*** DATA SUPPLIED Section Begins ***

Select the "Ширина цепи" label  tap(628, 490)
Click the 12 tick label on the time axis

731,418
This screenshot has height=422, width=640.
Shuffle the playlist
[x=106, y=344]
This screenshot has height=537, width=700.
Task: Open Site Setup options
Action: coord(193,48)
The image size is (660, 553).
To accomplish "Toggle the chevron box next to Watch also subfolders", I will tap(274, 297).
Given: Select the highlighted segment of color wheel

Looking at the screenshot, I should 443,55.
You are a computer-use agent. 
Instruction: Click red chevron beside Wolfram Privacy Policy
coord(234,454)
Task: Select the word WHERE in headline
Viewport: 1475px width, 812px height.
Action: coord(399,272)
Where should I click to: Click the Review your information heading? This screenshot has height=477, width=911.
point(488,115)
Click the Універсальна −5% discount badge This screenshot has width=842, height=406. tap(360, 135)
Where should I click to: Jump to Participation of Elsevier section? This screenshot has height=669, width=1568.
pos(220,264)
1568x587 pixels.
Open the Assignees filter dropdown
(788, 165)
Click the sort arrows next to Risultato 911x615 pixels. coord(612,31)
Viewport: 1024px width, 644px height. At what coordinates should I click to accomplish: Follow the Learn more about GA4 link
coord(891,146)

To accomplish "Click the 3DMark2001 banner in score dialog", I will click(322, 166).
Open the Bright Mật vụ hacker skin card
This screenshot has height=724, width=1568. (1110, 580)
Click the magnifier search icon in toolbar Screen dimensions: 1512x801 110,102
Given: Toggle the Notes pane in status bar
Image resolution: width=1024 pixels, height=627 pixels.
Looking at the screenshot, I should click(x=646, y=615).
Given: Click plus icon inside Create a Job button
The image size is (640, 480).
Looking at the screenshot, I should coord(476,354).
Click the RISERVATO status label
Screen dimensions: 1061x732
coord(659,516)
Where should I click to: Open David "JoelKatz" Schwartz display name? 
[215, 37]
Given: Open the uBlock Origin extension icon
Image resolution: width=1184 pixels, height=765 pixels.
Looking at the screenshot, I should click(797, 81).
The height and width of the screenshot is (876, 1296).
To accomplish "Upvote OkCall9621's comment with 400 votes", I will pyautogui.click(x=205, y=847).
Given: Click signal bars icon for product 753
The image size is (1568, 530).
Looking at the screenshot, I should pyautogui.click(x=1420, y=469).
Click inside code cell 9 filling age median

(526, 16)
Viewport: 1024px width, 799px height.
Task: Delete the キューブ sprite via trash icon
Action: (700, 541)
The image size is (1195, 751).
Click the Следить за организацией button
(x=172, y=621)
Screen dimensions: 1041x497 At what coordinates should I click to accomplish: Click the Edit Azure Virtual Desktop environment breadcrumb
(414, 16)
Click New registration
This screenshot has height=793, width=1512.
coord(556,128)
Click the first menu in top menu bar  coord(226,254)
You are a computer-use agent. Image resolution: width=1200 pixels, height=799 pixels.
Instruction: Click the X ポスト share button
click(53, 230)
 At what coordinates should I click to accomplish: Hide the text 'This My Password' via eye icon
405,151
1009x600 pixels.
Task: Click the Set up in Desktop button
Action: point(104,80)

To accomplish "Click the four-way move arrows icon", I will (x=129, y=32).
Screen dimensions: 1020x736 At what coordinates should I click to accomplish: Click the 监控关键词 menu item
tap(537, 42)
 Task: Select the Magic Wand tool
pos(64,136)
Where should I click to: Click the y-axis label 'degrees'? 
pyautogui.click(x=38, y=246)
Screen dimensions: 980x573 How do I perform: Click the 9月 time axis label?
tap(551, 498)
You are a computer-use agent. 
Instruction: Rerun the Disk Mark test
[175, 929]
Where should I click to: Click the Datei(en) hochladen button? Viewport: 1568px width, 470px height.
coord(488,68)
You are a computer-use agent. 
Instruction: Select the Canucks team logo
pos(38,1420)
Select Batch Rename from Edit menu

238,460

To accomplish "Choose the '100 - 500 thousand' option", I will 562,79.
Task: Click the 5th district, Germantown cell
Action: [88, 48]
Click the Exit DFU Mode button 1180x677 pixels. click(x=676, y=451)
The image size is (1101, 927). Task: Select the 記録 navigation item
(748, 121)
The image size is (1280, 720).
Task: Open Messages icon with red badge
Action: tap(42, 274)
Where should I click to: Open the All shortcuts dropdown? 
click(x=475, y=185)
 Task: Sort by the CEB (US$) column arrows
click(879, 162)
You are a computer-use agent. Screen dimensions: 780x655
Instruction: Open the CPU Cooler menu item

*** DATA SUPPLIED Section Ends ***

> **PROBLEM REQUIREMENTS**:
Determine the count of lines in the data above with the string "status" in them, and give that count alone.

> **PROBLEM SOLUTION**:
2